REQUIRED ACTION
Nothing in the records may be left out or altered; reproduce them all exactly.

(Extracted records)
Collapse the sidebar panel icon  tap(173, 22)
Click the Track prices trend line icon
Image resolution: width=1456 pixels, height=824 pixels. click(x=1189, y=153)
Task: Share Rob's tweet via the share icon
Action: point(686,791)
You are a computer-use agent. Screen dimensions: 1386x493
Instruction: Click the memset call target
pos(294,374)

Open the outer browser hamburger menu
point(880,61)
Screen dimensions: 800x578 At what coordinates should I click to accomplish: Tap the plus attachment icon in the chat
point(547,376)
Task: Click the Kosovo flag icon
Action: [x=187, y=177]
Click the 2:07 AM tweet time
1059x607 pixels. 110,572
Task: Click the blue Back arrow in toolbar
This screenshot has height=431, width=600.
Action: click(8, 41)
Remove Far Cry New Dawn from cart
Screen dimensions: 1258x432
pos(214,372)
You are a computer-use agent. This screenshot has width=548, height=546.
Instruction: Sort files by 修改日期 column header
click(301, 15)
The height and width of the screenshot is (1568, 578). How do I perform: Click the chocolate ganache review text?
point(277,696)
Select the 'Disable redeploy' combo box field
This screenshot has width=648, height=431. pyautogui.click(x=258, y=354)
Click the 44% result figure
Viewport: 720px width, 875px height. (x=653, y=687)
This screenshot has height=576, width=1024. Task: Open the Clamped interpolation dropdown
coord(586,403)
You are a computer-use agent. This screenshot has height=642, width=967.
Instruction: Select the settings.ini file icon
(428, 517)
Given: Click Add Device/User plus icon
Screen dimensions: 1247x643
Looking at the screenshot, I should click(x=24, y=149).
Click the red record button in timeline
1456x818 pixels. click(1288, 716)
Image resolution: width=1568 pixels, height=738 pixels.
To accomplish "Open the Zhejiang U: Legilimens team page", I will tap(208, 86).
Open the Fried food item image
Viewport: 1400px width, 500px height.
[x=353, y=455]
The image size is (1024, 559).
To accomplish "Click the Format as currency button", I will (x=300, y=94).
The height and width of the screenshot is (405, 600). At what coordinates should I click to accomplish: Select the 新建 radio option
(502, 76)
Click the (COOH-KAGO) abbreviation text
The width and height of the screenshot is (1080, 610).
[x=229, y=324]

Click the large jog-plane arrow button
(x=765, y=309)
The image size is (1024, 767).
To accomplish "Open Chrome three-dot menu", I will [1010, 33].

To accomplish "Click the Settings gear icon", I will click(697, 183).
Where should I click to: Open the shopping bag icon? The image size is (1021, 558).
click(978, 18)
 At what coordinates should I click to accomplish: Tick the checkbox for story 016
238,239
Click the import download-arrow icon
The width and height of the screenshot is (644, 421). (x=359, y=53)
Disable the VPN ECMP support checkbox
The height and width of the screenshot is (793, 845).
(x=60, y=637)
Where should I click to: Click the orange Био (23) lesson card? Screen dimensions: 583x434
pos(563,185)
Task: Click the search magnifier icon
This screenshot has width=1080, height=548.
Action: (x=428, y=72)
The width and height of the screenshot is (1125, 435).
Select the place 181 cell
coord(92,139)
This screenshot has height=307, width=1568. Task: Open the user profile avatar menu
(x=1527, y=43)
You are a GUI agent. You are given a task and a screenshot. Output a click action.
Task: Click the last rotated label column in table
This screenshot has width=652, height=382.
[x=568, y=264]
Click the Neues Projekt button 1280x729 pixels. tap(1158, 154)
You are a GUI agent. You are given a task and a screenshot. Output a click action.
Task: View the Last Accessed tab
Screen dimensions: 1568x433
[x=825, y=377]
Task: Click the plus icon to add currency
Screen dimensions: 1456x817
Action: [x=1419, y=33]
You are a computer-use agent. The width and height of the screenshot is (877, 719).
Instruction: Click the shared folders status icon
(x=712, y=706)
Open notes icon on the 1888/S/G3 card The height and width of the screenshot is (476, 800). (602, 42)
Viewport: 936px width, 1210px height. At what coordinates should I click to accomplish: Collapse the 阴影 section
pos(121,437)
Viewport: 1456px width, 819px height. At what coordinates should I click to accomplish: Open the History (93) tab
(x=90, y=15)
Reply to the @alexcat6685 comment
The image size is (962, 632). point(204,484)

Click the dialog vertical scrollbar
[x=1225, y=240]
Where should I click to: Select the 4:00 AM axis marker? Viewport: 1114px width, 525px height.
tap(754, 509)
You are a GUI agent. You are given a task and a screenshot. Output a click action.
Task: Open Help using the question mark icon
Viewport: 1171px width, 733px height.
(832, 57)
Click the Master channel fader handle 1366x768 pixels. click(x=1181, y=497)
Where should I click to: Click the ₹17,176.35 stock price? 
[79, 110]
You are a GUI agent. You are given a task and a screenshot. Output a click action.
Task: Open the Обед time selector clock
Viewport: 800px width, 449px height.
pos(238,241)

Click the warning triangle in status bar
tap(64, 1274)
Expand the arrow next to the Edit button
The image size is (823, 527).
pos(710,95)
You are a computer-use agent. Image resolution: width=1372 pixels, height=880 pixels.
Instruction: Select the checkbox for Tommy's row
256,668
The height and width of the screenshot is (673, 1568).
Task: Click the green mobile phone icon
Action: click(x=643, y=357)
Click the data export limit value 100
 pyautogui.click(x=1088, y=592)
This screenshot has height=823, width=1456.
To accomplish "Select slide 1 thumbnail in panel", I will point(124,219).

ANSWER BOX
Collapse the sidebar panel icon  tap(173, 22)
Click the Track prices trend line icon
Image resolution: width=1456 pixels, height=824 pixels. click(x=1189, y=153)
Task: Share Rob's tweet via the share icon
Action: point(686,791)
You are a computer-use agent. Screen dimensions: 1386x493
Instruction: Click the memset call target
pos(294,374)

Open the outer browser hamburger menu
point(880,61)
Screen dimensions: 800x578 At what coordinates should I click to accomplish: Tap the plus attachment icon in the chat
point(547,376)
Task: Click the Kosovo flag icon
Action: [x=187, y=177]
Click the 2:07 AM tweet time
1059x607 pixels. 110,572
Task: Click the blue Back arrow in toolbar
This screenshot has height=431, width=600.
Action: click(8, 41)
Remove Far Cry New Dawn from cart
Screen dimensions: 1258x432
pos(214,372)
You are a computer-use agent. This screenshot has width=548, height=546.
Instruction: Sort files by 修改日期 column header
click(301, 15)
The height and width of the screenshot is (1568, 578). How do I perform: Click the chocolate ganache review text?
point(277,696)
Select the 'Disable redeploy' combo box field
This screenshot has width=648, height=431. pyautogui.click(x=258, y=354)
Click the 44% result figure
Viewport: 720px width, 875px height. (x=653, y=687)
This screenshot has height=576, width=1024. Task: Open the Clamped interpolation dropdown
coord(586,403)
You are a computer-use agent. This screenshot has height=642, width=967.
Instruction: Select the settings.ini file icon
(428, 517)
Given: Click Add Device/User plus icon
Screen dimensions: 1247x643
Looking at the screenshot, I should click(x=24, y=149).
Click the red record button in timeline
1456x818 pixels. click(1288, 716)
Image resolution: width=1568 pixels, height=738 pixels.
To accomplish "Open the Zhejiang U: Legilimens team page", I will tap(208, 86).
Open the Fried food item image
Viewport: 1400px width, 500px height.
[x=353, y=455]
The image size is (1024, 559).
To accomplish "Click the Format as currency button", I will (x=300, y=94).
The height and width of the screenshot is (405, 600). At what coordinates should I click to accomplish: Select the 新建 radio option
(502, 76)
Click the (COOH-KAGO) abbreviation text
The width and height of the screenshot is (1080, 610).
[x=229, y=324]

Click the large jog-plane arrow button
(x=765, y=309)
The image size is (1024, 767).
To accomplish "Open Chrome three-dot menu", I will [1010, 33].

To accomplish "Click the Settings gear icon", I will click(697, 183).
Where should I click to: Open the shopping bag icon? The image size is (1021, 558).
click(978, 18)
 At what coordinates should I click to accomplish: Tick the checkbox for story 016
238,239
Click the import download-arrow icon
The width and height of the screenshot is (644, 421). (x=359, y=53)
Disable the VPN ECMP support checkbox
The height and width of the screenshot is (793, 845).
(x=60, y=637)
Where should I click to: Click the orange Био (23) lesson card? Screen dimensions: 583x434
pos(563,185)
Task: Click the search magnifier icon
This screenshot has width=1080, height=548.
Action: (x=428, y=72)
The width and height of the screenshot is (1125, 435).
Select the place 181 cell
coord(92,139)
This screenshot has height=307, width=1568. Task: Open the user profile avatar menu
(x=1527, y=43)
You are a GUI agent. You are given a task and a screenshot. Output a click action.
Task: Click the last rotated label column in table
This screenshot has width=652, height=382.
[x=568, y=264]
Click the Neues Projekt button 1280x729 pixels. tap(1158, 154)
You are a GUI agent. You are given a task and a screenshot. Output a click action.
Task: View the Last Accessed tab
Screen dimensions: 1568x433
[x=825, y=377]
Task: Click the plus icon to add currency
Screen dimensions: 1456x817
Action: [x=1419, y=33]
You are a computer-use agent. The width and height of the screenshot is (877, 719).
Instruction: Click the shared folders status icon
(x=712, y=706)
Open notes icon on the 1888/S/G3 card The height and width of the screenshot is (476, 800). (602, 42)
Viewport: 936px width, 1210px height. At what coordinates should I click to accomplish: Collapse the 阴影 section
pos(121,437)
Viewport: 1456px width, 819px height. At what coordinates should I click to accomplish: Open the History (93) tab
(x=90, y=15)
Reply to the @alexcat6685 comment
The image size is (962, 632). point(204,484)

Click the dialog vertical scrollbar
[x=1225, y=240]
Where should I click to: Select the 4:00 AM axis marker? Viewport: 1114px width, 525px height.
tap(754, 509)
You are a GUI agent. You are given a task and a screenshot. Output a click action.
Task: Open Help using the question mark icon
Viewport: 1171px width, 733px height.
(832, 57)
Click the Master channel fader handle 1366x768 pixels. click(x=1181, y=497)
Where should I click to: Click the ₹17,176.35 stock price? 
[79, 110]
You are a GUI agent. You are given a task and a screenshot. Output a click action.
Task: Open the Обед time selector clock
Viewport: 800px width, 449px height.
pos(238,241)

Click the warning triangle in status bar
tap(64, 1274)
Expand the arrow next to the Edit button
The image size is (823, 527).
pos(710,95)
You are a computer-use agent. Image resolution: width=1372 pixels, height=880 pixels.
Instruction: Select the checkbox for Tommy's row
256,668
The height and width of the screenshot is (673, 1568).
Task: Click the green mobile phone icon
Action: click(x=643, y=357)
Click the data export limit value 100
 pyautogui.click(x=1088, y=592)
This screenshot has height=823, width=1456.
To accomplish "Select slide 1 thumbnail in panel", I will point(124,219).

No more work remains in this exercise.